From the line containing "Previous (24, 1565)" to the last line below, retype everything word for word.
○ ○ ○
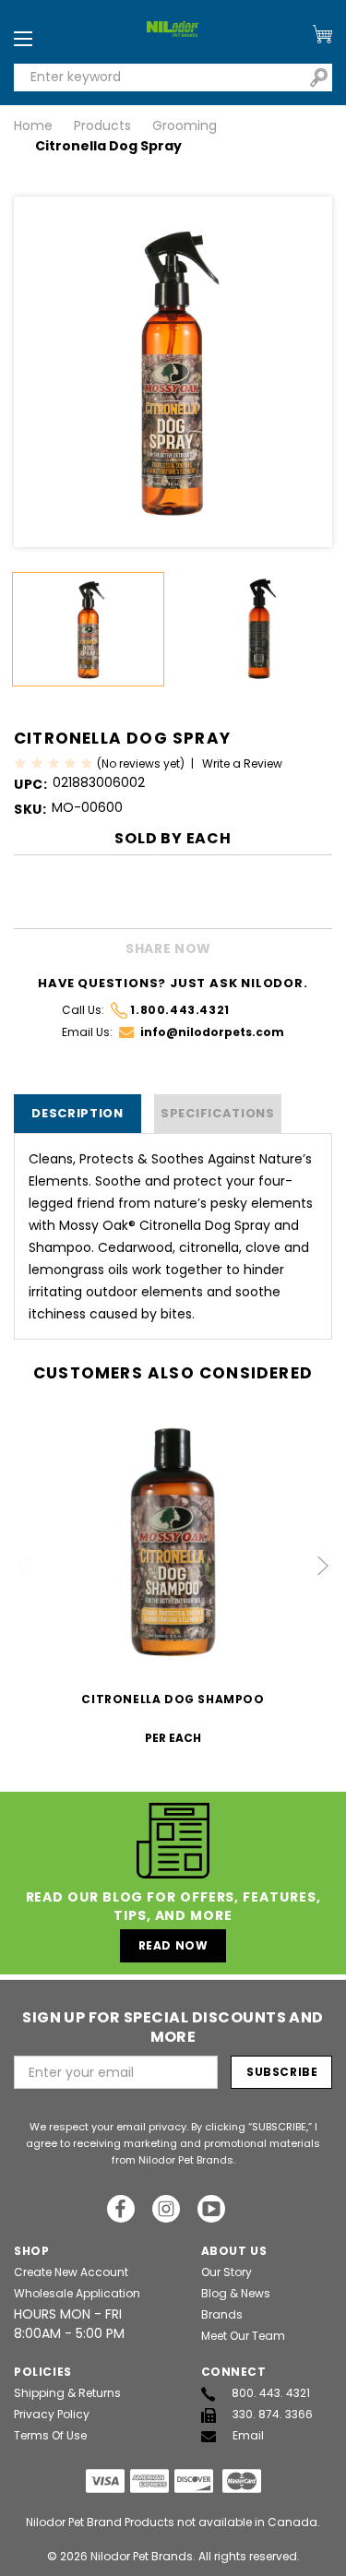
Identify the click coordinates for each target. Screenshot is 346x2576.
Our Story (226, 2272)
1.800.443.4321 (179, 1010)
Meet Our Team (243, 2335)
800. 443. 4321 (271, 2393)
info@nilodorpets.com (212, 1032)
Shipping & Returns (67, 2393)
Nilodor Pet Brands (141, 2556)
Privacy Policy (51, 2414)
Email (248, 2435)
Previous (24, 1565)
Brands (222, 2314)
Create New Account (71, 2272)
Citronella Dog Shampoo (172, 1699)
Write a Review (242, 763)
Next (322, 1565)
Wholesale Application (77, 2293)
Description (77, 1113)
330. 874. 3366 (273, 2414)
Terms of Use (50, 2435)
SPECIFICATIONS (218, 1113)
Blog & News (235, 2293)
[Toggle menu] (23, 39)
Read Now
○ ○ ○
• Task result
Previous (24, 1565)
Brands (222, 2314)
Create New Account (71, 2272)
Citronella Dog Shampoo (172, 1699)
Write a Review (242, 763)
Next (322, 1565)
Wholesale Application (77, 2293)
Description (77, 1113)
330. 874. 3366 (273, 2414)
Terms of Use (50, 2435)
SPECIFICATIONS (218, 1113)
Blog & News (235, 2293)
[Toggle menu] (23, 39)
Read Now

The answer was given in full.